Bibliothèque du Hérisson
(œuvres nouvelles)





La danse macabre

poème


Amiens
Librairie Edgard Malfère
7, rue delambre, 7

1920

Au lecteur


Ce poème fait partie d’un ensemble, qui, sous l’argument général « Stat Crux dum volvitur Orbis », comporte : Le Massacre des Innocents (publié partiellement dans le recueil Jeunes Fleurs : 1906) ; la Guirlande à l’Épousée (inédit) ; Lucifer (en préparation) ; Frère Tranquille (inédit, publié dans la Revue de Hollande : 1918) ; Ixion (édité en 1903) ; La Danse Macabre que voici ; l’Évangile de la Croix et La Croisade de l’Antéchrist (en préparation).

Ainsi qu’on s’en apercevra peut-être, et de même qu’à peu près tous ceux de l’auteur, il fut écrit dans l’arrière pensée d’une glose musicale. « Et le serpent dit : — Non, vous ne mourrez point ; vos yeux seront ouverts : et vous serez tels que des dieux.

… Et leurs yeux furent ouverts : et ils connurent qu’ils étaient nus. »

La danse macabre[1]


Les morts, les mauvais morts me gardent sous leur serre.
Je suis des leurs, ces morts qui sont dans le tourment :
Ils m’habitent ! je suis toujours chez Lucifer,
Remords, frères d’enfer, affreusement vivants.

Ils font du jour divin un louche crépuscule,
Filtrant sous mon crâne branlant et dilaté :
Je sens qu’autour de moi et parmi moi circule
Une indistincte et répulsive humanité.

Soudain l’horreur, la grande horreur m’est apparue !
J’ai vu, mon Dieu, ]’ai vu, sans en mourir d’effroi :
L’armée immonde accourt, tout palpite et remue,
Se multiplie, bondit, m’entoure et vient sur moi.

Procession d’enfer ! des squelettes sans tête,
Des cadavres mi-dévorés qui laissent voir
À la place du ventre un grouillement de bêtes,
À la place du cœur un trou saignant et noir,

Des stupres accouplés, des morts qui caracolent,
Des boucs à face humaine et des chiens amoureux,
Je ne sais quels têtards hideux qui sanguinolent.
D’autres la face retournée et privée d’yeux…

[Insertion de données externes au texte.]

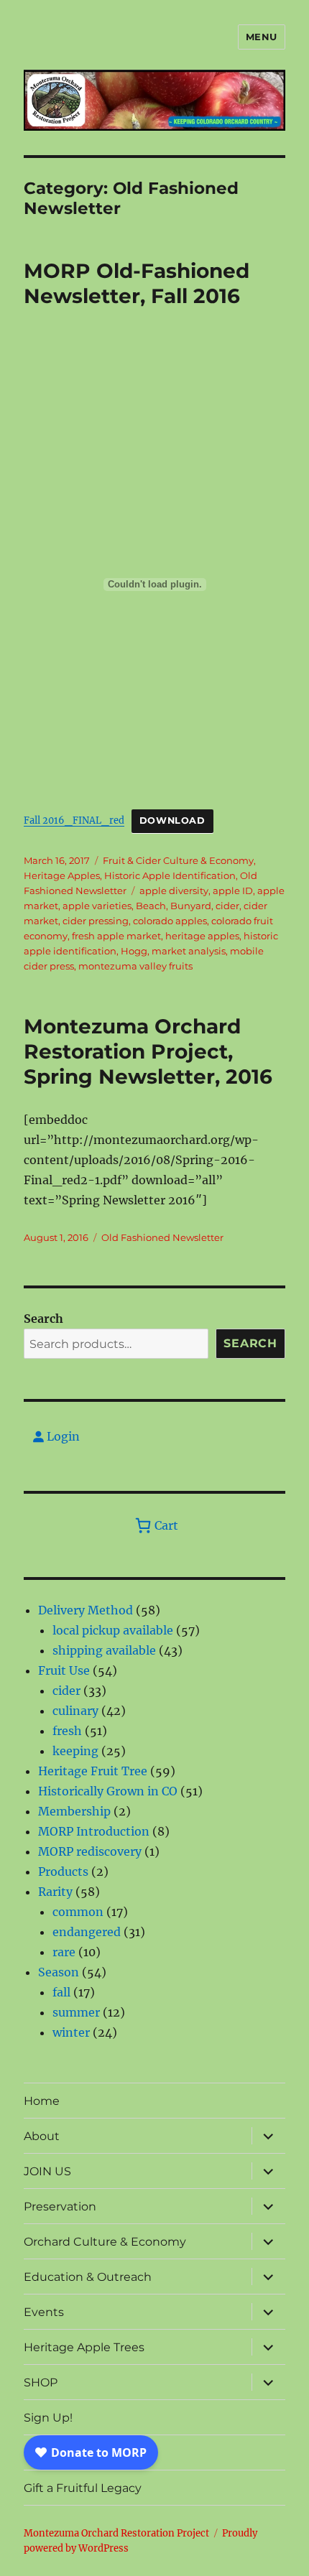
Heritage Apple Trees (84, 2347)
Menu (261, 36)
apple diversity (173, 890)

(Les fœtus expulsés des ventres par le crime !)
Tout cela vire, beugle, hennit, mâche le sang ;
Au centre un cul-de-jatte obscène se supprime,
Sautelant sur son membre infâme en glapissant :

 — Sur ton cœur danse, danse, danse.
 Toute espérance est de jouir :
 Large le pied, large la panse,
 Et l’univers qui va finir,
  Hourra !

Et que vois-je, en avant, tordu dans un suaire ?
Le Juif Erreint, ivre de rage inassouvie.
Titube ! d’un morceau de la Croix du Calvaire,
Il racle un violon, racle avec frénésie ;

Son front chauve et luisant est ceint d’une couronne
Où les trente deniers fument, incandescents ;
Une vipère sur son cœur se pelotonne.
En cadence le larde et lui draine le sang ;

Et il danse, comme le roi David, il danse.
Entraînant l’innommable armée sur l'air vainqueur
Du quadrille d’Orphée aux Enfers, et tous dansent,
Tous hurlent, hymne abominable, hurlent en chœur :

 — Bonheur ! amour ! folie !
 Plaisir, transe, désir !
 Un vertige est la vie.
 Tournons jusqu’à mourir !

 Tournons jusqu’à mourir,
 L’univers n’est que danse,
 Délirons en cadence,
 Délirons à mourir !

 Un délire est la vie.
 Les chiens sont bien heureux.
 L’âme est une voirie
 Et nous vomissons Dieu !

À la rencontre de la fumante ruée
Se lève, ombre et lumière émanant des tombeaux,
La blanche face de Marie Immaculée,
Qui les yeux clos chante : In unum Deum credo.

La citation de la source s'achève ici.